Le taureau de Camargue
Par Agathe Beaudouin
Depuis 30 ans, l’AOP Taureau de Camargue cultive sa singularité. 78 éleveurs font vivre la première appellation d’origine protégée française pour une viande bovine.
Dans les années 1990, en Camargue, une poignée d’éleveurs de taureaux s’unissent autour d’une ambition : décrocher la première AOC française pour une viande bovine. Un sacré pari, à une époque où le taureau est surtout associé aux courses camarguaises. « Ils ont travaillé sur le dossier durant plusieurs années. C’était un véritable défi. L’AOC, obtenue en 1996, a permis d’apporter une belle notoriété avec un gage de traçabilité », explique Solène Provost, animatrice de l’Association AOP Taureau de Camargue. Car cette labellisation consacre des spécificités fortes : un territoire géographique qui s’étend des frontières de l’Hérault jusqu’à la plaine de la Crau, un élevage en liberté ou semi-liberté, traditionnel (avec des gardians qui se déplacent à cheval) et une alimentation fondée principalement sur la pâture.
En 2001, la Camargue décroche une nouvelle étoile avec l’obtention de l’AOP, une reconnaissance à l’échelle européenne qui dynamise tout un territoire. Alors qu’ils n’étaient qu’une trentaine au début des années 2000, ils sont désormais près de 80 éleveurs à porter cette appellation. Ils produisent 240 tonnes de viande par an*, que l’on retrouve à la vente dans les boutiques de circuits-courts, dans les manades, dans certaines grandes surfaces de la région, mais aussi, en ligne.

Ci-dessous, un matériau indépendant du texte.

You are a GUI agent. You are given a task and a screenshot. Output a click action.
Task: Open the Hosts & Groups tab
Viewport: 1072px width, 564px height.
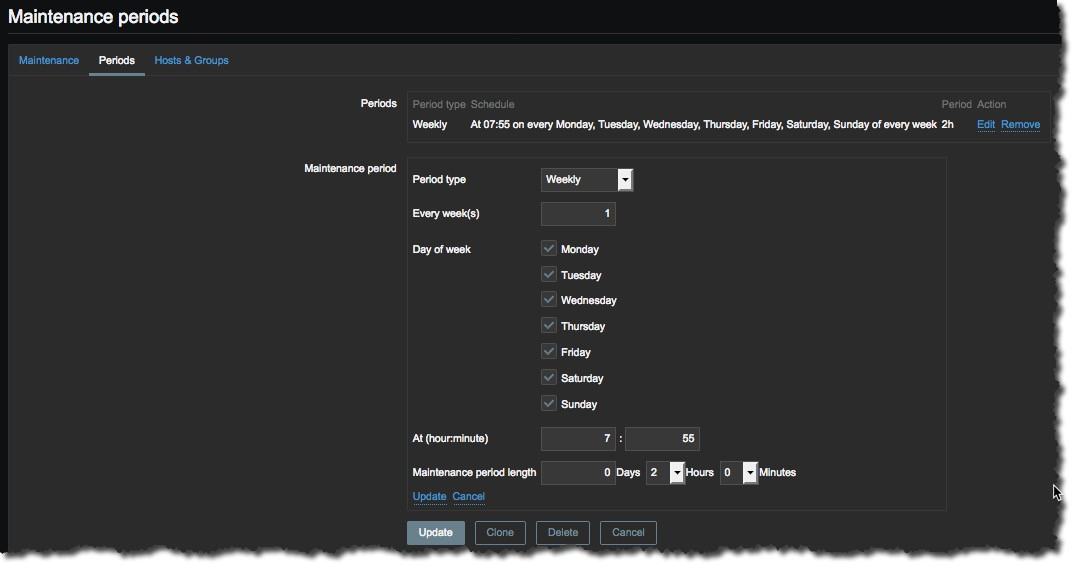[191, 60]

La filière travaille maintenant à moderniser son image, et élargir la palette des recettes, souvent limitée… à la fameuse gardianne. « Les consommateurs ont des a priori : Ils pensent que c’est une viande qui doit mijoter longtemps », poursuit Solène Provost. « C’est une viande de caractère, plus typé que le bœuf, mais au goût subtil, loin des viandes de gibier », a déclaré Claire Mallhan, présidente de l’AOP, à l’occasion du Salon International de l’Agriculture. Pour atteindre son objectif, l’AOP peut notamment compter sur des chefs, comme Michel Kayser* à Garons ou encore Jérôme Nutile*, a Nîmes, qui revisitent cette viande en tataki, tartare ou carpaccio, plaçant leur carte sous le signe de l’audace.